[Stored records]
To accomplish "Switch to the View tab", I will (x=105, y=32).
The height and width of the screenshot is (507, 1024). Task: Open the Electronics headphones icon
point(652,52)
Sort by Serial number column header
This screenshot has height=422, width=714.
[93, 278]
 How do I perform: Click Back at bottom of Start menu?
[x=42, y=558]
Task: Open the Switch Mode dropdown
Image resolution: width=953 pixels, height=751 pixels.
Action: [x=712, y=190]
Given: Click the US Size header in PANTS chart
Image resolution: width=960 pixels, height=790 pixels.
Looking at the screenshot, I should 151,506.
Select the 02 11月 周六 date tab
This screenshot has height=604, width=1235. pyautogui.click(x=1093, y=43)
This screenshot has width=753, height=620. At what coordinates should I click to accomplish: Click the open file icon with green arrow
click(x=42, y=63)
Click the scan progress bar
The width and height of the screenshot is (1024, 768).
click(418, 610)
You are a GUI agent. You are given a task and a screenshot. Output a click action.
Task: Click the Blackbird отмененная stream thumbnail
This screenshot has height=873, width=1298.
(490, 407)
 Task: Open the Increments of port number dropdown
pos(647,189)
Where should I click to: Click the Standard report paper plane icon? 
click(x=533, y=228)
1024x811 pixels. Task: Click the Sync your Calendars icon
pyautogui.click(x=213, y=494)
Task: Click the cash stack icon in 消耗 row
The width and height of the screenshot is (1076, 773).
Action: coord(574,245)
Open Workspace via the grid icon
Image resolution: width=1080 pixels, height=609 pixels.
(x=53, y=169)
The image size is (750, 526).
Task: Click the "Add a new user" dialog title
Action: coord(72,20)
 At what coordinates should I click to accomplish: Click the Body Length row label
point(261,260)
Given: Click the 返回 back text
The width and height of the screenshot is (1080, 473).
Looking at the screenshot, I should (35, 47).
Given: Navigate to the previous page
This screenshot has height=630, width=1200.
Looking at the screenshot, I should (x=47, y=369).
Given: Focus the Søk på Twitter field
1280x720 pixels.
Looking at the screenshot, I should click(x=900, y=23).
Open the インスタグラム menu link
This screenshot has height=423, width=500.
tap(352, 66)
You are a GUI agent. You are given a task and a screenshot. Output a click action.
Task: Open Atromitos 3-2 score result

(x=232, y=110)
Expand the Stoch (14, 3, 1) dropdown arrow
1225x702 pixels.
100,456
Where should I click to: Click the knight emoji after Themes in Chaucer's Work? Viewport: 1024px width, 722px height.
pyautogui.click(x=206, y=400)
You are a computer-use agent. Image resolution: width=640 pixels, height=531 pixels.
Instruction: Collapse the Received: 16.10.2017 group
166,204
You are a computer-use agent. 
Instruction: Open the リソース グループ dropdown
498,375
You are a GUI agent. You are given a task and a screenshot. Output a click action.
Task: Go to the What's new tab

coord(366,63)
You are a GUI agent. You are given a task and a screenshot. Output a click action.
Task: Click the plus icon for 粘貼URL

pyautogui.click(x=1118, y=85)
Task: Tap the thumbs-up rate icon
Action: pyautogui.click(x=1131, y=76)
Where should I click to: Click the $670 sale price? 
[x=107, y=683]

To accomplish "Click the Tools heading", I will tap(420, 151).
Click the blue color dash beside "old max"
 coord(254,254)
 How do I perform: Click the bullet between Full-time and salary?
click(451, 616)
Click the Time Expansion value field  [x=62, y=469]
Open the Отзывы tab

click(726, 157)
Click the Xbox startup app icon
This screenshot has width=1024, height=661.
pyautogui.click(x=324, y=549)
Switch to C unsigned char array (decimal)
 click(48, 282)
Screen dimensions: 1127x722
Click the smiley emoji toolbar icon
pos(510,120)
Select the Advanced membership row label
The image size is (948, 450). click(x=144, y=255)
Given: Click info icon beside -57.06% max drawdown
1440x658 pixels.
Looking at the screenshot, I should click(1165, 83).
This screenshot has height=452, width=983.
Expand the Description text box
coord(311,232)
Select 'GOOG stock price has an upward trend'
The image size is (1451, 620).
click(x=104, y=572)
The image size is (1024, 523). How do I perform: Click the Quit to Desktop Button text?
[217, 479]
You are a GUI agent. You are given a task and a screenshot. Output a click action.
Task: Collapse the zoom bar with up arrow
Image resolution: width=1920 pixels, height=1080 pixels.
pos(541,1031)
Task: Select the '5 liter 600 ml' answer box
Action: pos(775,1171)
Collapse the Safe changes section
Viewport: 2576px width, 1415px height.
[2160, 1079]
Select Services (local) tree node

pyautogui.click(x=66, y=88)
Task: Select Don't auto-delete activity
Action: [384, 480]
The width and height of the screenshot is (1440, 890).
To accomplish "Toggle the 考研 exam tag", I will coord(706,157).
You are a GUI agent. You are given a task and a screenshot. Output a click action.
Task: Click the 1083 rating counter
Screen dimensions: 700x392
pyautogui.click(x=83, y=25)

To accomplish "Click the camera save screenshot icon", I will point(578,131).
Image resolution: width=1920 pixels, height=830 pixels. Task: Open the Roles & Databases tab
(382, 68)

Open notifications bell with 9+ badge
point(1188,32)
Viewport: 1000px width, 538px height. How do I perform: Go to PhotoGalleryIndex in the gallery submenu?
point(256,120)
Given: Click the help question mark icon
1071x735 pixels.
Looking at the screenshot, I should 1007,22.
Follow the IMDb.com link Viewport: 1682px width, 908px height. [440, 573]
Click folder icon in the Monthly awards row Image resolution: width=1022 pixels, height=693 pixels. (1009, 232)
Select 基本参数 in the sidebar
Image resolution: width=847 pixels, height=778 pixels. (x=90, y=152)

§ **What is being asked**
Send back the complete set of entries, exactly as shown above.

§ **Exercise response**
To accomplish "Switch to the View tab", I will (x=105, y=32).
The height and width of the screenshot is (507, 1024). Task: Open the Electronics headphones icon
point(652,52)
Sort by Serial number column header
This screenshot has height=422, width=714.
[93, 278]
 How do I perform: Click Back at bottom of Start menu?
[x=42, y=558]
Task: Open the Switch Mode dropdown
Image resolution: width=953 pixels, height=751 pixels.
Action: [x=712, y=190]
Given: Click the US Size header in PANTS chart
Image resolution: width=960 pixels, height=790 pixels.
Looking at the screenshot, I should 151,506.
Select the 02 11月 周六 date tab
This screenshot has height=604, width=1235. pyautogui.click(x=1093, y=43)
This screenshot has width=753, height=620. At what coordinates should I click to accomplish: Click the open file icon with green arrow
click(x=42, y=63)
Click the scan progress bar
The width and height of the screenshot is (1024, 768).
click(418, 610)
You are a GUI agent. You are given a task and a screenshot. Output a click action.
Task: Click the Blackbird отмененная stream thumbnail
This screenshot has height=873, width=1298.
(490, 407)
 Task: Open the Increments of port number dropdown
pos(647,189)
Where should I click to: Click the Standard report paper plane icon? 
click(x=533, y=228)
1024x811 pixels. Task: Click the Sync your Calendars icon
pyautogui.click(x=213, y=494)
Task: Click the cash stack icon in 消耗 row
The width and height of the screenshot is (1076, 773).
Action: coord(574,245)
Open Workspace via the grid icon
Image resolution: width=1080 pixels, height=609 pixels.
(x=53, y=169)
The image size is (750, 526).
Task: Click the "Add a new user" dialog title
Action: coord(72,20)
 At what coordinates should I click to accomplish: Click the Body Length row label
point(261,260)
Given: Click the 返回 back text
The width and height of the screenshot is (1080, 473).
Looking at the screenshot, I should (35, 47).
Given: Navigate to the previous page
This screenshot has height=630, width=1200.
Looking at the screenshot, I should (x=47, y=369).
Given: Focus the Søk på Twitter field
1280x720 pixels.
Looking at the screenshot, I should click(x=900, y=23).
Open the インスタグラム menu link
This screenshot has height=423, width=500.
tap(352, 66)
You are a GUI agent. You are given a task and a screenshot. Output a click action.
Task: Open Atromitos 3-2 score result

(x=232, y=110)
Expand the Stoch (14, 3, 1) dropdown arrow
1225x702 pixels.
100,456
Where should I click to: Click the knight emoji after Themes in Chaucer's Work? Viewport: 1024px width, 722px height.
pyautogui.click(x=206, y=400)
You are a computer-use agent. Image resolution: width=640 pixels, height=531 pixels.
Instruction: Collapse the Received: 16.10.2017 group
166,204
You are a computer-use agent. 
Instruction: Open the リソース グループ dropdown
498,375
You are a GUI agent. You are given a task and a screenshot. Output a click action.
Task: Go to the What's new tab

coord(366,63)
You are a GUI agent. You are given a task and a screenshot. Output a click action.
Task: Click the plus icon for 粘貼URL

pyautogui.click(x=1118, y=85)
Task: Tap the thumbs-up rate icon
Action: pyautogui.click(x=1131, y=76)
Where should I click to: Click the $670 sale price? 
[x=107, y=683]

To accomplish "Click the Tools heading", I will tap(420, 151).
Click the blue color dash beside "old max"
 coord(254,254)
 How do I perform: Click the bullet between Full-time and salary?
click(451, 616)
Click the Time Expansion value field  [x=62, y=469]
Open the Отзывы tab

click(726, 157)
Click the Xbox startup app icon
This screenshot has width=1024, height=661.
pyautogui.click(x=324, y=549)
Switch to C unsigned char array (decimal)
 click(48, 282)
Screen dimensions: 1127x722
Click the smiley emoji toolbar icon
pos(510,120)
Select the Advanced membership row label
The image size is (948, 450). click(x=144, y=255)
Given: Click info icon beside -57.06% max drawdown
1440x658 pixels.
Looking at the screenshot, I should click(1165, 83).
This screenshot has height=452, width=983.
Expand the Description text box
coord(311,232)
Select 'GOOG stock price has an upward trend'
The image size is (1451, 620).
click(x=104, y=572)
The image size is (1024, 523). How do I perform: Click the Quit to Desktop Button text?
[217, 479]
You are a GUI agent. You are given a task and a screenshot. Output a click action.
Task: Collapse the zoom bar with up arrow
Image resolution: width=1920 pixels, height=1080 pixels.
pos(541,1031)
Task: Select the '5 liter 600 ml' answer box
Action: pos(775,1171)
Collapse the Safe changes section
Viewport: 2576px width, 1415px height.
[2160, 1079]
Select Services (local) tree node

pyautogui.click(x=66, y=88)
Task: Select Don't auto-delete activity
Action: [384, 480]
The width and height of the screenshot is (1440, 890).
To accomplish "Toggle the 考研 exam tag", I will coord(706,157).
You are a GUI agent. You are given a task and a screenshot. Output a click action.
Task: Click the 1083 rating counter
Screen dimensions: 700x392
pyautogui.click(x=83, y=25)

To accomplish "Click the camera save screenshot icon", I will point(578,131).
Image resolution: width=1920 pixels, height=830 pixels. Task: Open the Roles & Databases tab
(382, 68)

Open notifications bell with 9+ badge
point(1188,32)
Viewport: 1000px width, 538px height. How do I perform: Go to PhotoGalleryIndex in the gallery submenu?
point(256,120)
Given: Click the help question mark icon
1071x735 pixels.
Looking at the screenshot, I should 1007,22.
Follow the IMDb.com link Viewport: 1682px width, 908px height. [440, 573]
Click folder icon in the Monthly awards row Image resolution: width=1022 pixels, height=693 pixels. (1009, 232)
Select 基本参数 in the sidebar
Image resolution: width=847 pixels, height=778 pixels. (x=90, y=152)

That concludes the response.